BEGIN
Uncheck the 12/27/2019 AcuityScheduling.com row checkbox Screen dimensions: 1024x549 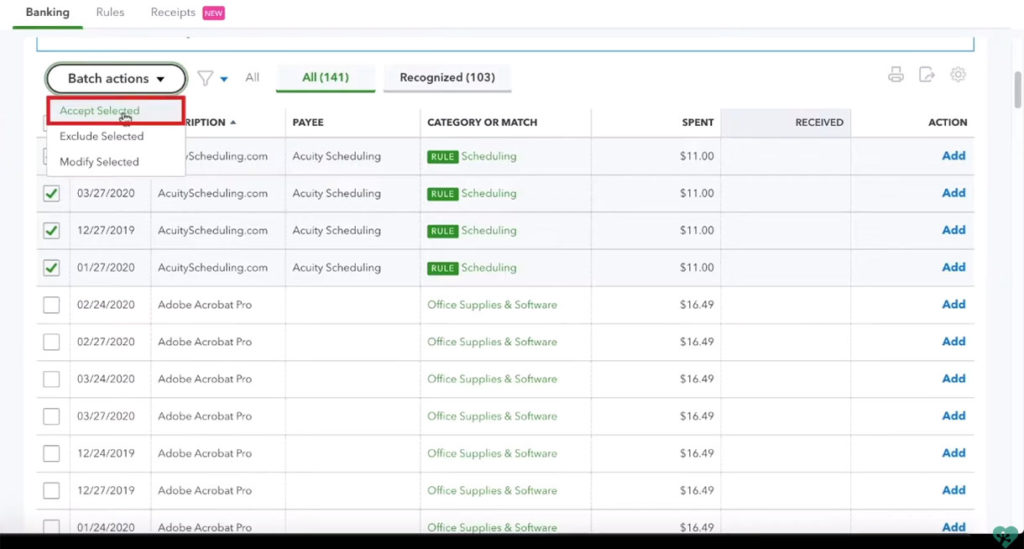tap(51, 231)

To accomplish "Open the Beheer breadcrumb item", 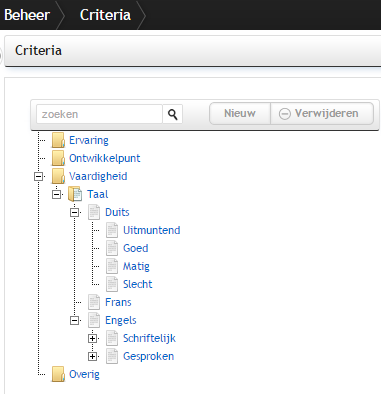I will [x=27, y=15].
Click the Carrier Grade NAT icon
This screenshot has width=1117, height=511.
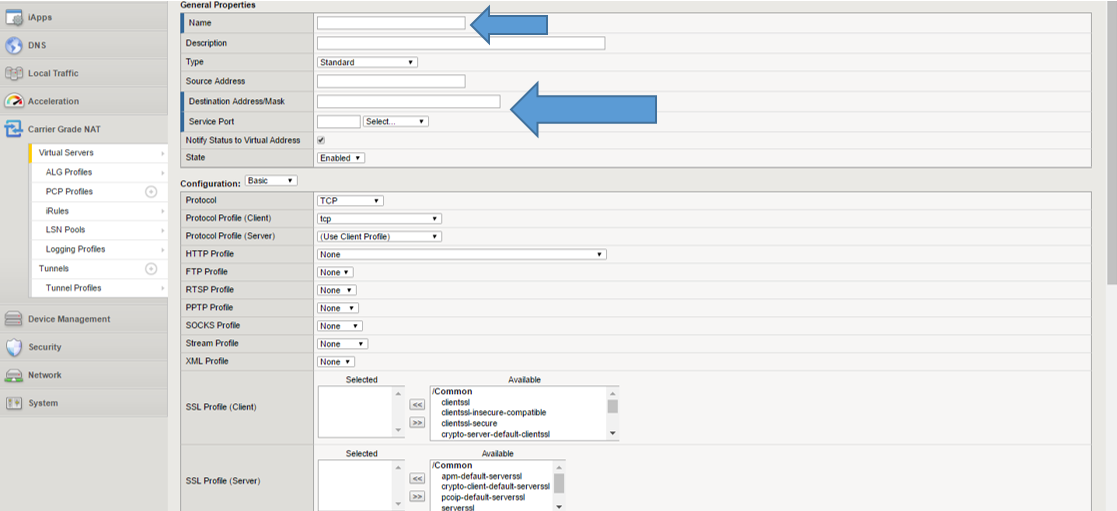tap(13, 129)
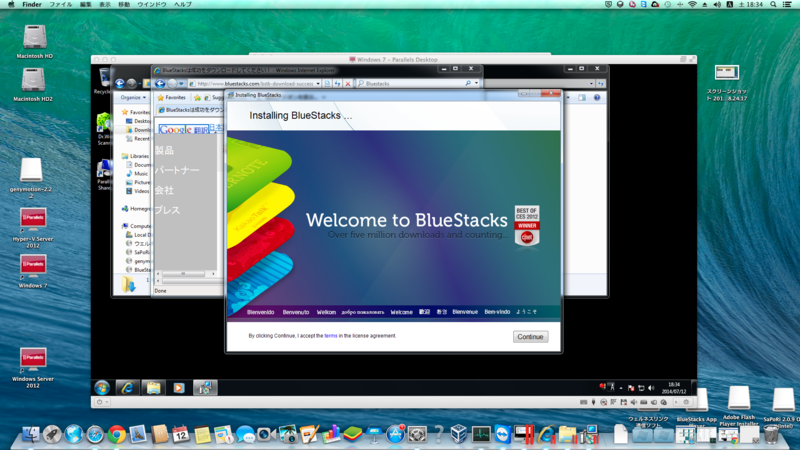This screenshot has height=450, width=800.
Task: Open the recent pages dropdown arrow
Action: 181,84
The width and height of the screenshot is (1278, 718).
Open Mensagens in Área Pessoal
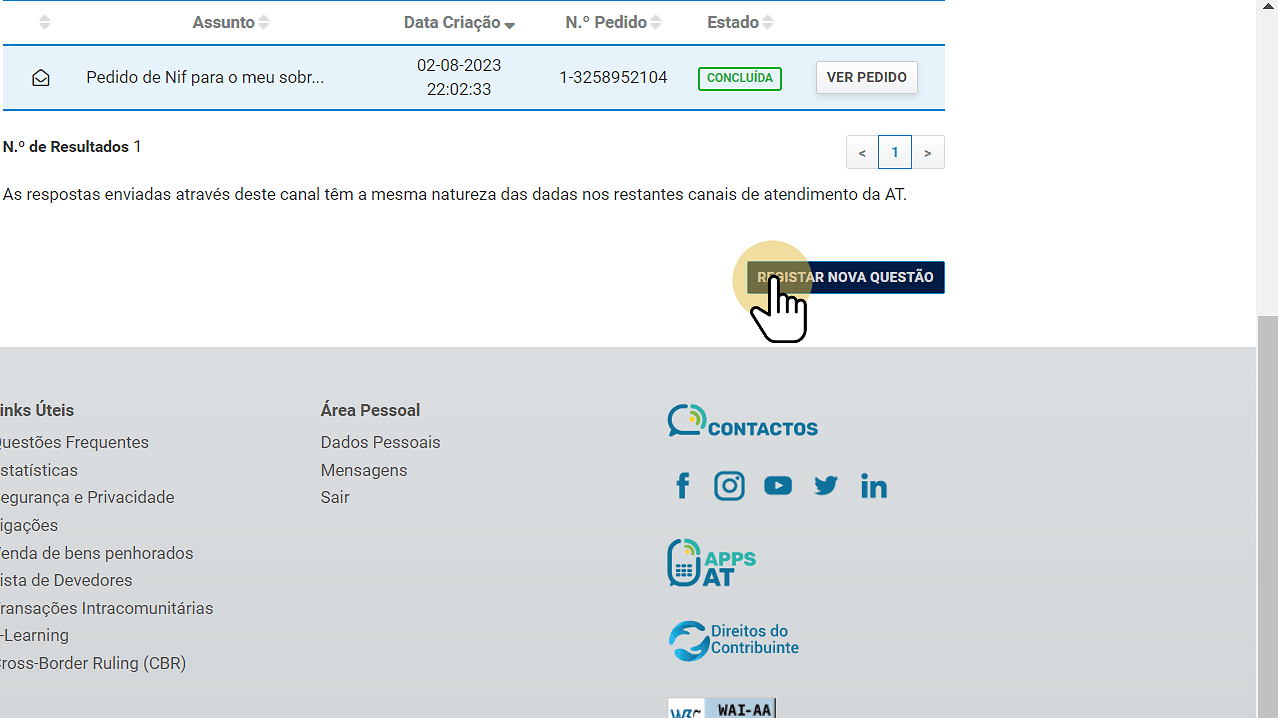(x=364, y=470)
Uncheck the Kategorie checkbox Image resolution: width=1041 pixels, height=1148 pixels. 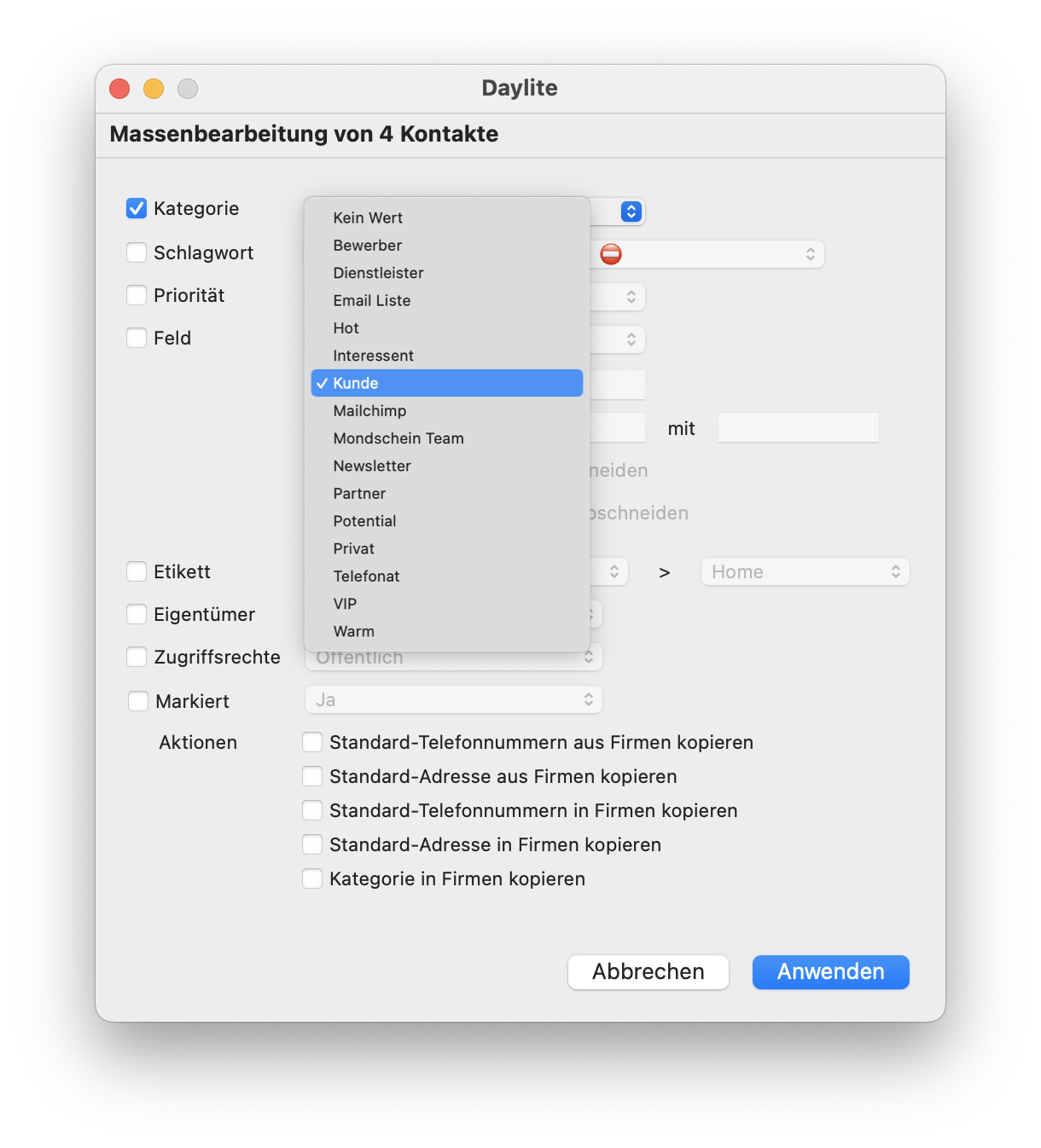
END
TASK STATEMENT – Pictures are to be omitted from the copy. Reproduce exactly, and only, the lines from the one containing "The width and" to the end of the listing above.

FINISHED TASK –
The width and height of the screenshot is (1278, 718).
Open Mensagens in Área Pessoal
(x=364, y=470)
Uncheck the Kategorie checkbox Image resolution: width=1041 pixels, height=1148 pixels. 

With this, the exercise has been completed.